"Não quero trabalhar como um pasteleiro trabalha. Não me vejo a ter essa vida"

"Não quero trabalhar como um pasteleiro trabalha. Não me vejo a ter essa vida"

Ciclista António Carvalho destacou-se a trabalhar para outros e diz não se sentir prejudicado pelos diretores-desportivos. Sobre o futuro, algumas certezas.

Fez um pódio na geral da Volta e andou perto em mais duas. Sentiu que as podia ter ganho?

-A que o Raúl Alarcón ganhou, e bem [2017, posteriormente atribuída a Amaro Antunes]. Tínhamos ainda o Amaro Antunes. Ia fugido em Fafe e fui obrigado a esperar pelo Raúl. Ele tinha todas as condições e dava mais garantias. Estive muito bem na Volta que ganhou o João Rodrigues [2019]. O Boavista nunca perseguiu nem trabalhou para ninguém e nesse dia tirou-me a Volta. Deviam correr assim a vida toda. Teriam mais sucesso. Em 2020, na Efapel [hoje Glassdrive], era quarto ou quinto e estava muito forte. Trabalhei para o Jóni Brandão. Não conseguimos vencer, mas não me arrependo de nada.

Sentiu-se prejudicado por algum diretor?

-Nas duas vitórias na W52-FC Porto de que falei não senti alguma injustiça. Tínhamos o Alarcón e um ciclismo ofensivo. O Nuno deu-nos carta branca para atacar com o João. Em 2020 partia com responsabilidades na equipa, apesar de o Jóni ser o líder absoluto. Passei mal na subida do Barreiro, a partir daí o Jóni estava melhor. Não posso dizer que me tenham tratado mal, nunca um treinador me prendeu as pernas em termos de geral.

Quando acreditou que um dia poderia discutir a Volta a Portugal?

-No ano em que venço a camisola da montanha, em 2014, pela LA. Fiz pela primeira vez um estágio de altitude. Podia ter estado na disputa pelos cinco primeiros lugares. Mudei o "chip". Percebi que a parte mental é a que mais conta. É a minha maior valia.

De onde vem a sua capacidade no contrarrelógio?

-Nunca trabalhei isso de forma específica. É algo genético, se calhar. Não sou um contrarrelogista. Ando melhor no final das corridas por etapas, porque resisto bem ao longo dos dias. Gosto de provas duras e técnicas. Evoluí, fui-me formatando, até na montanha. Treinei muito na Serra da Freita. Em juniores, por exemplo, sprintava bem. O Pedro Silva [antigo ciclista e depois diretor do Mortágua] ajudou à minha transformação.

"Pastelaria é uma paixão"

Aos 33 anos já se é um veterano em Portugal?
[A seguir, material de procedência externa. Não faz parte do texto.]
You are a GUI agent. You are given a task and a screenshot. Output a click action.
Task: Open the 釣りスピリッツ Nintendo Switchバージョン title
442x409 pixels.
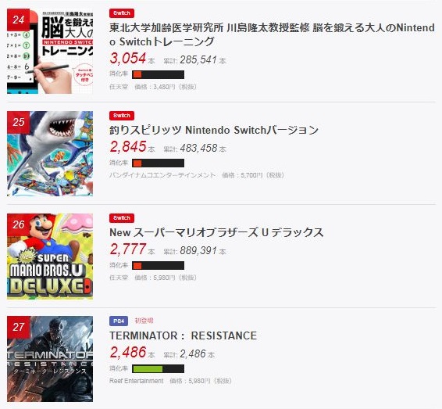pyautogui.click(x=214, y=130)
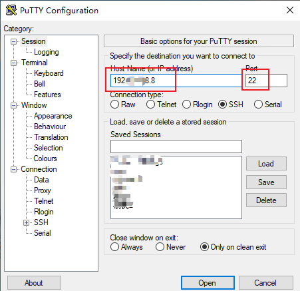
Task: Select the SSH connection type
Action: (x=222, y=105)
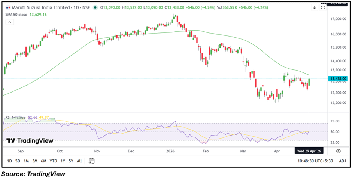Open the 10:48:30 UTC+5:30 timezone menu
The image size is (352, 180).
pos(315,161)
-Depende muito da mentalidade de cada atleta. Comecei no ciclismo aos seis ou sete anos. Depois, fui jogar basquetebol, andebol e futebol. Marquei 20 e tal golos no União Nogueirense. Era extremo, corria muito. Não fintava, mas chutava bem e forte. Até podia ter ido estagiar ao FC Porto, mas senti o bichinho do ciclismo e voltei. Era juvenil. Quando saí ganhava as corridas todas, quando voltei não ganhei nenhuma. Hoje, sinto-me cansado mentalmente. Não tenho a ambição que tinha quando fui para a equipa do Pedro Silva, com 20 anos. Estudava no ISMAI [Maia], ia de bicicleta e fazia aulas práticas. Não sinto uma vontade igual. Penso nisso ano a ano. Já pensei retirar-me do ciclismo, mas depois as épocas correm bem e os resultados aparecem.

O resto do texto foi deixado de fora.